Although the record contains ample evidence for this court to conduct its review, the majority bypasses resolution of the merits of this appeal, in this voluminous case tried to finality before a jury, on the basis of a perceived defect in the record. In my view, this type of judicial overreaching frustrates, rather than furthers, the interests of justice and undermines the confidence of the public and the profession in the sanctity of a jury verdict.


Failure to articulate a ruling on the record is not the equivalent of failure to rule. Indeed, many discussions and rulings occur off the record in hotly-contested and protracted litigation, as most certainly occurred in the instant case. For a litigant to make a demand for relief at trial, obtain an in camera inspection in connection with the demand and then stand mute for the remainder of the proceedings when the trial court has obviously denied the demand by failing to grant the requested relief after the in camera inspection does not constitute, in my view, clear error by a trial court as would justify later setting aside a verdict on the merits.


It is well established that silence in a court's judgment or ruling with respect to any urged claim or demand constitutes rejection of the claim or demand, and the trial court is not required to articulate its rejection on the record for its rejection to have legal effect.


The record and exhibits in this matter are in excess 3,648 pages. The verdict rendered in this case was the culmination of lengthy and protracted proceedings over a number of years, involving multiple parties, issues and evidentiary rulings by the trial court in the course of a two-week trial. All parties were amply represented by experienced counsel and fully participated in the trial. While the trial court did not provide specific reasons for denying Dow's claim that no reservation of rights had occurred, notably absent from the record of this two-week trial is any objection by Dow raising or addressing the trial court's alleged failure to rule or to specifically articulate its ruling.


With regard to this issue of the alleged lack of a reservation of rights, Dow contends that the release of any solidary obligor, such as the manufacturing defendants, without a reservation of rights discharges the debt as to the remaining solidary obligors.
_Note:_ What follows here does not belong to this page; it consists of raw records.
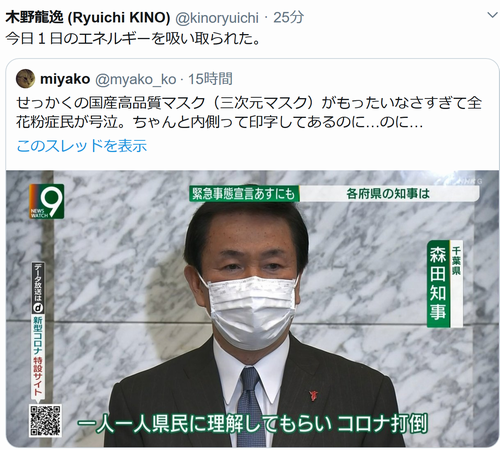
Task: Click the News Watch 9 logo icon
Action: [x=47, y=201]
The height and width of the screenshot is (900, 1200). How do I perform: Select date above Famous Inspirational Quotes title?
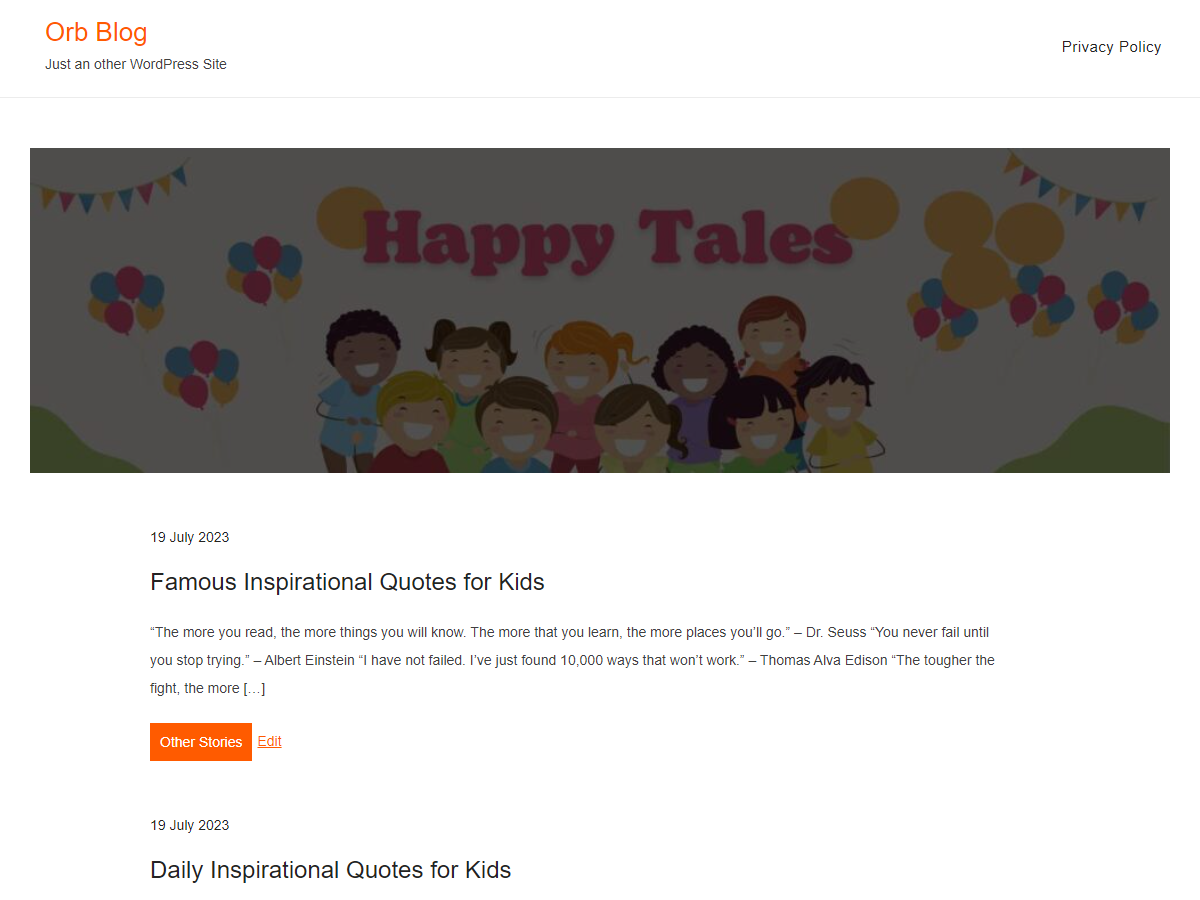pos(190,537)
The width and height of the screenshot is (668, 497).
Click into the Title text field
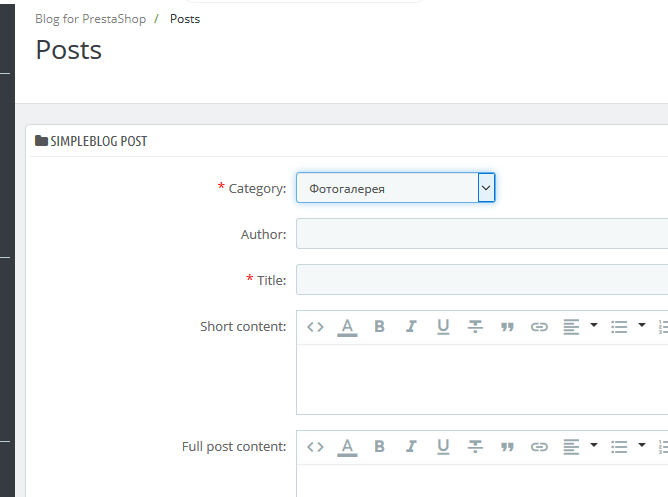tap(482, 280)
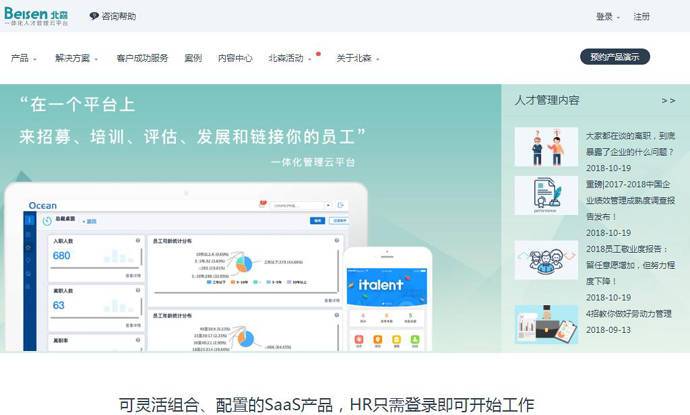Click the 2018 employee engagement report thumbnail
Screen dimensions: 690x415
(x=546, y=259)
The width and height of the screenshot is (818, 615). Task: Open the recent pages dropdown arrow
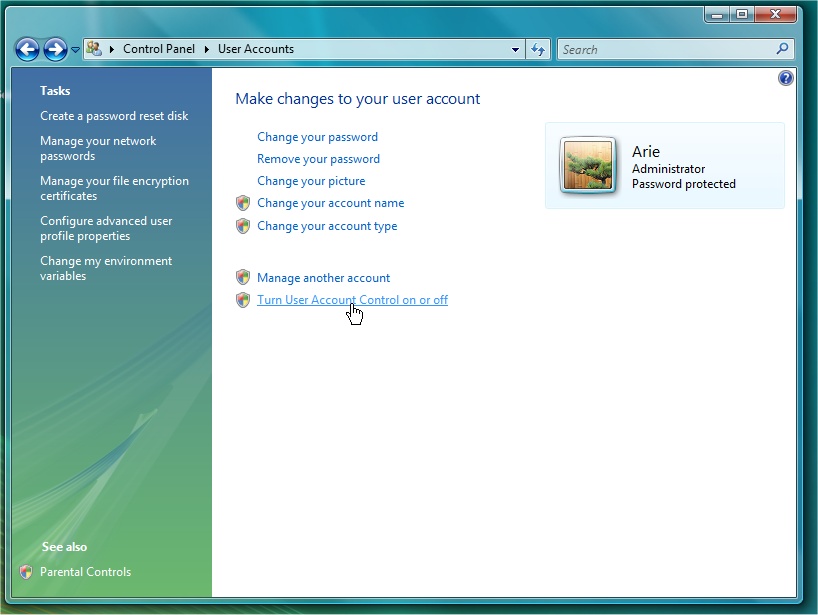(x=75, y=50)
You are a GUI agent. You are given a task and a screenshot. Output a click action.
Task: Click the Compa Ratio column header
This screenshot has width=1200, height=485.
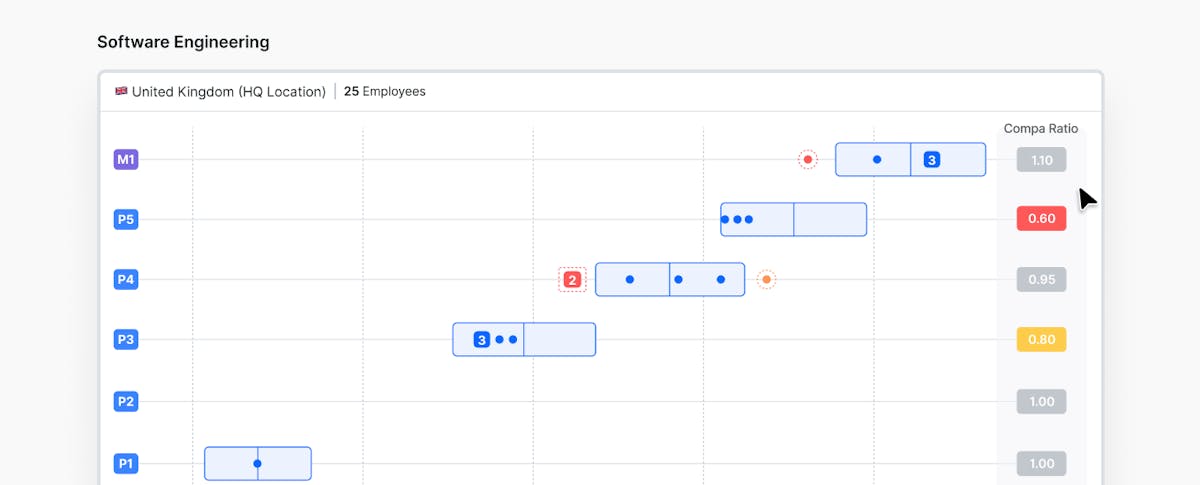pos(1040,128)
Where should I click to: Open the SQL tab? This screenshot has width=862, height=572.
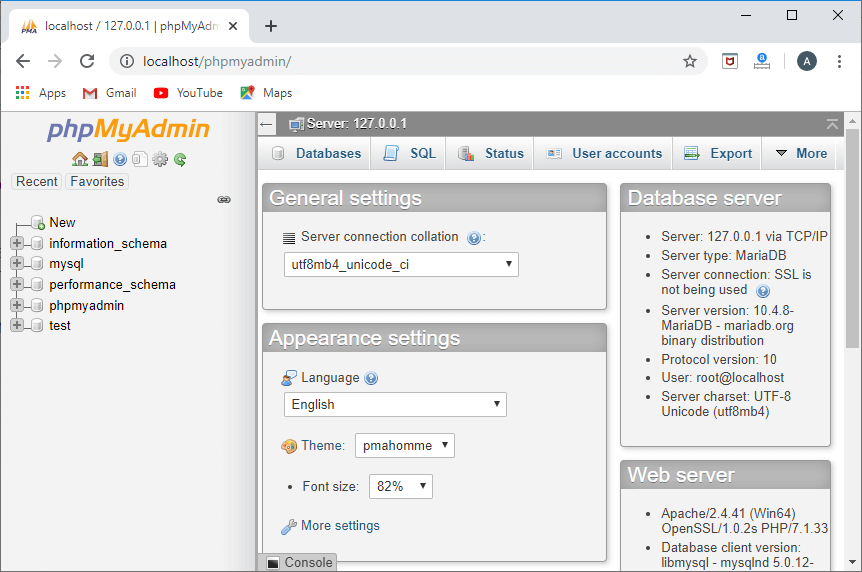[x=411, y=154]
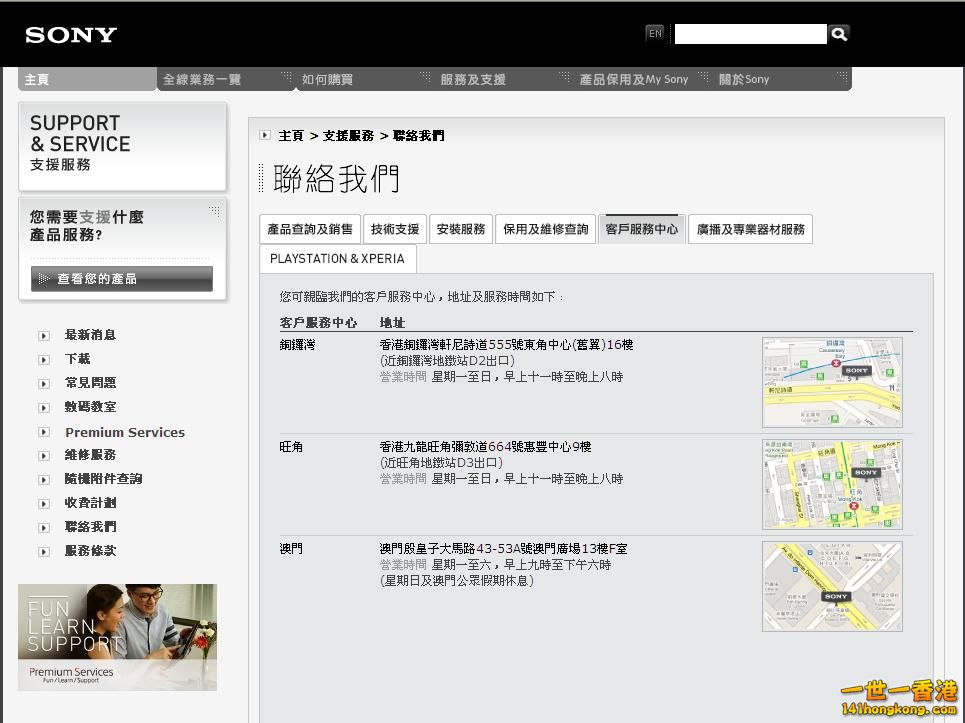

Although the settlement documents, whereby plaintiffs settled with the manufacturing defendants, are not a part of this record, Dow now contends that plaintiffs have failed to prove that they reserved their rights to proceed against Dow, as a solidary obligor.


Former LSA-C.C. art. 2203, upon which Dow relies, provided:


The remission or conventional discharge in favor of one of the codebtors in solido, discharges all the others, unless the creditor has expressly reserved his right against the latter.


In the latter case, he can not claim the debt without making a deduction of the part of him to whom he has made the remission.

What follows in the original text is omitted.